In my (limited) experience, it takes about two-and-a-half terms’ study (approx. 30 weeks of lessons) of the exam syllabus for a student to be ready to take an exam (early grades). Some children, the quick learners, and the really talented ones, can happily whizz through the repertoire and technical work and can be ready in less time. When I was learning piano as a child, I took an exam once a year, and as soon as I’d completed one exam, instead of spending time working on “step up” repertoire, I would move straight on to the next grade’s syllabus. Thus, exams became a chore and I felt tethered to a deathly dull treadmill.

And here’s the real nub of it, to me: boredom is a great enemy to successful learning – and it was this point that made me agree to hear the child this afternoon. If she does not take her Grade 2 exam this summer, she will have to wait for the winter exam season (November-December), a further six months, and plenty of time for her to grow bored with the pieces. Boredom can encourage sloppy, mistake-laden playing. When you’re bored with a piece, you stop caring about it, and when you play it, you simply go through the motions, typing the notes, instead of playing musically. Mistakes which creep in at this stage can be then incredibly hard to unpick. Equally, any sense of the music can be lost, as one churns through the same bars over and over again.

Of course students want to do well in their exams, and of course I want them to do well. And I admit I was pretty damn chuffed when, last year, one of my adult students, who was extremely nervous on The Day, passed her Grade 1 with a very creditable Merit. However, exam successes are not for the glory of the teacher – that is only a tiny part of it. To me, it is more about encouraging talent and giving students the motivation, and interest, to continue with their study.

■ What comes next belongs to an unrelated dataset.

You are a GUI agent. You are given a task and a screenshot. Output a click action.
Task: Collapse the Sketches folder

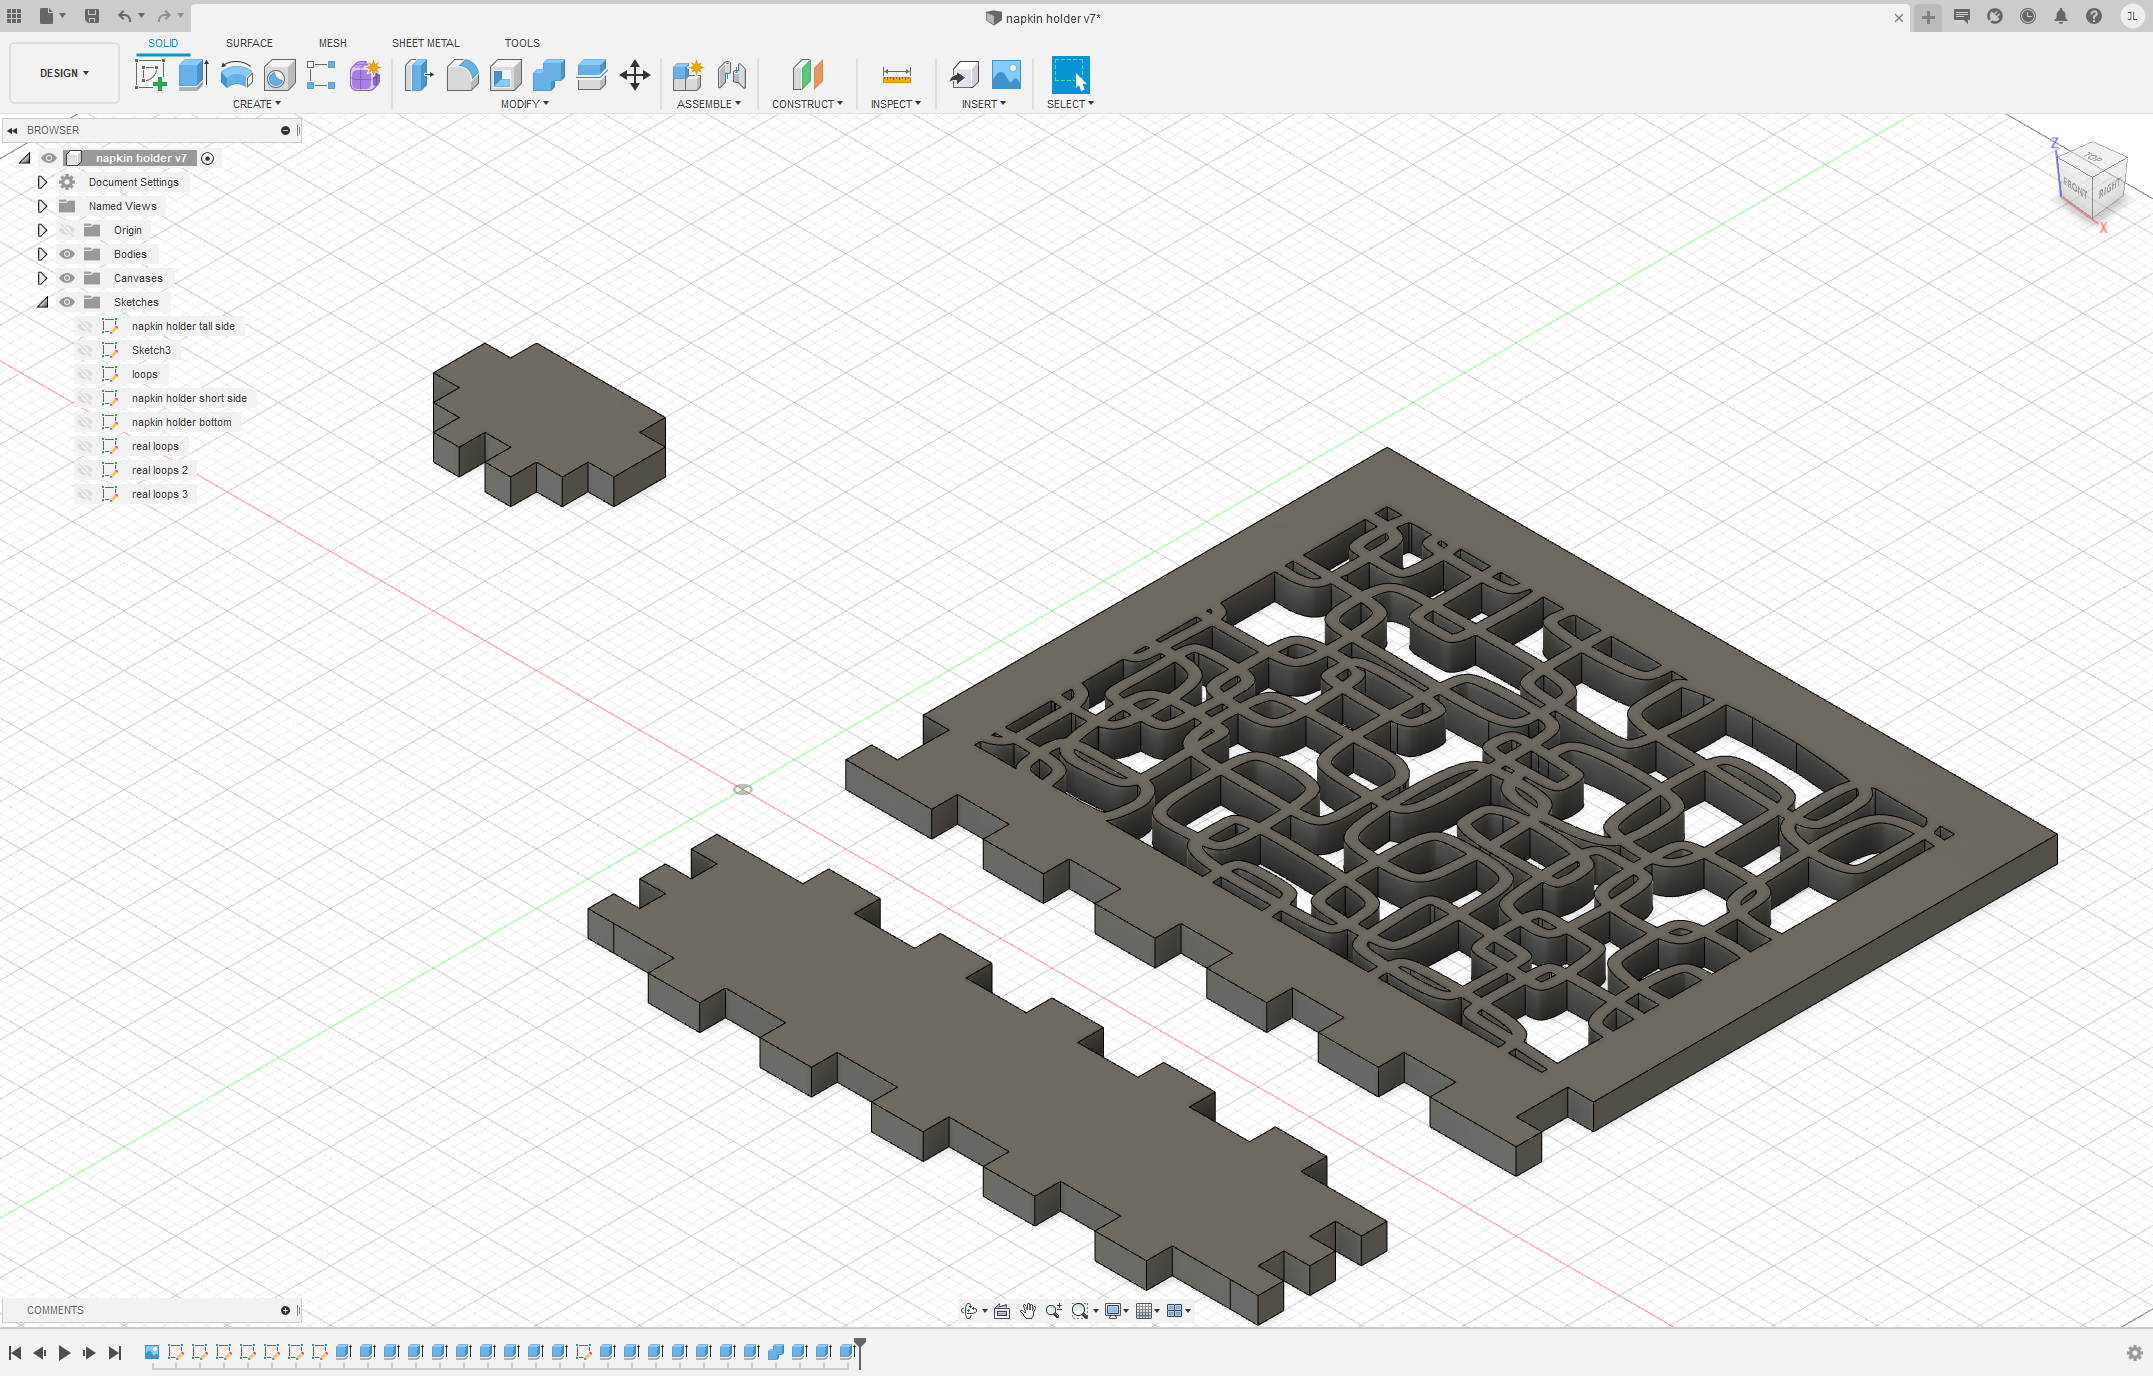coord(42,302)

A pass, whether a straight pass, a Merit, or a Distinction, is a huge achievement. It is not easy to take a music exam. It is you and the instrument, playing in a strange place, to someone you have never met before. That is nerve-wracking in itself, nevermind remembering to complete all the required technical work correctly, play the pieces accurately and musically, cope with the sight-reading exercise (the bugbear of many a young musician!) and complete the aural tests. So, please, let’s celebrate our students’ achievements, both large and small, and ensure that at the basis of our teaching is encouraging a love of the instrument, and its wonderful and varied literature.